Next, figure out your startup costs. Every business has costs before the first dollar of revenue comes in: registration fees, a domain name, inventory or tools, software subscriptions, insurance, and your own living expenses while the business ramps up. Write down every cost you can identify, add 25% for things you will forget, and make sure you can cover that total without financial stress. If you are bootstrapping, the number needs to come from savings, not credit cards. If the total exceeds what you can self-fund, explore business grants or small business loans before committing to the launch.

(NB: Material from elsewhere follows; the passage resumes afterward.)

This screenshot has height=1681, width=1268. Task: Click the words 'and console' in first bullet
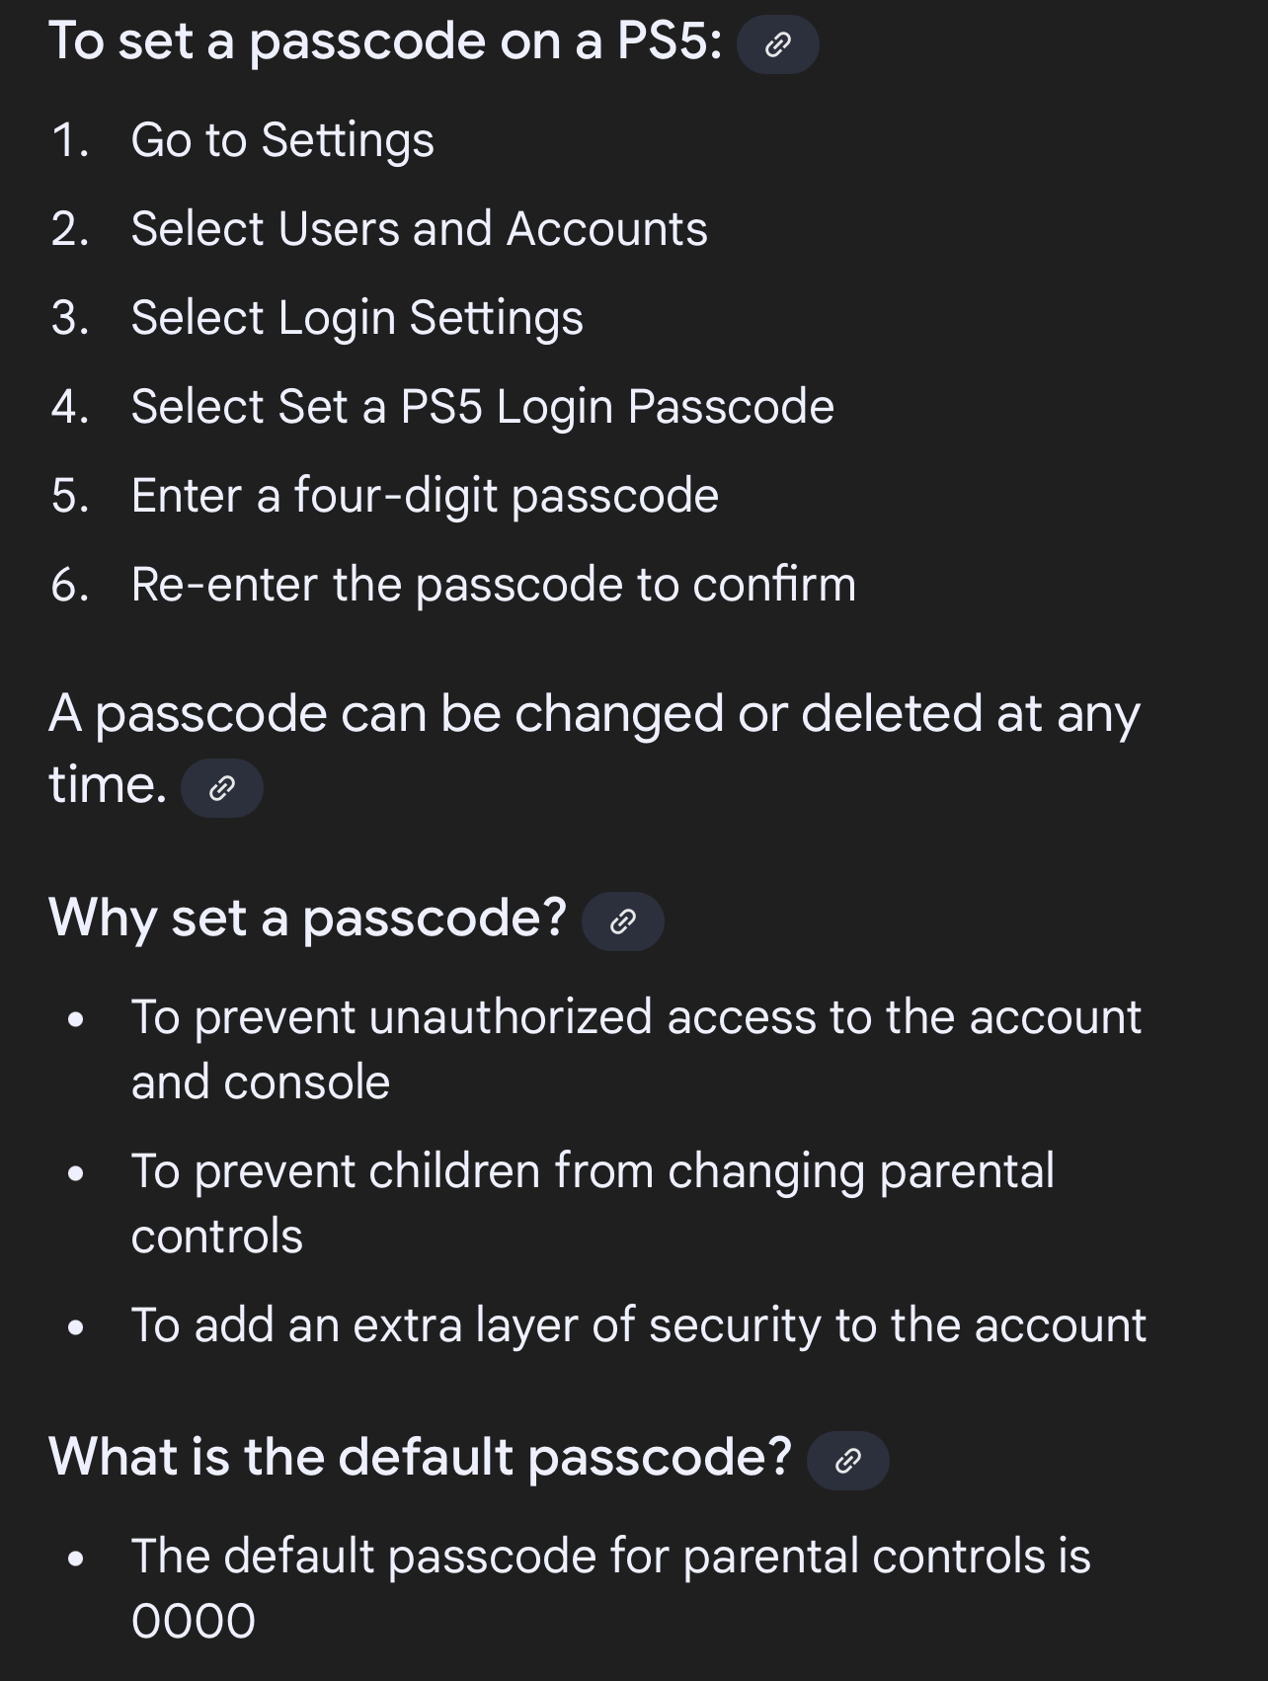[261, 1081]

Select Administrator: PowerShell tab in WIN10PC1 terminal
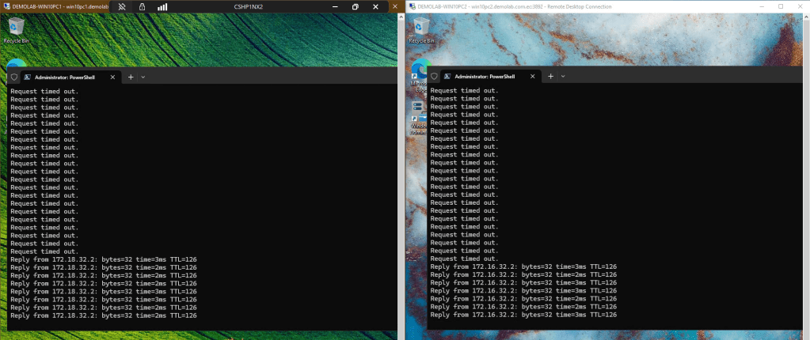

You also need to decide whether this will be a full-time business or a side venture. The answer affects your structure choice, your insurance needs, your tax obligations, and your timeline. A side business started while you are still employed has lower financial risk but creates complications around non-compete agreements, employer IP policies, and time management. Our guide on starting a business while employed covers the legal issues. If you are going full-time from day one, make sure you have enough personal savings to cover at least six months of living expenses, because most businesses take three to twelve months to generate consistent revenue.
Choosing Your Business Structure
Your business structure determines how you pay taxes, how much personal liability you carry, how you can raise money, and how much paperwork you file each year. The four most common structures for small businesses are sole proprietorship, LLC, S-corp, and C-corp. Most new small business owners should form an LLC because it provides personal liability protection, pass-through taxation (profits are taxed on your personal return, not at the business level), and relatively simple maintenance. But the right choice depends on your specific situation.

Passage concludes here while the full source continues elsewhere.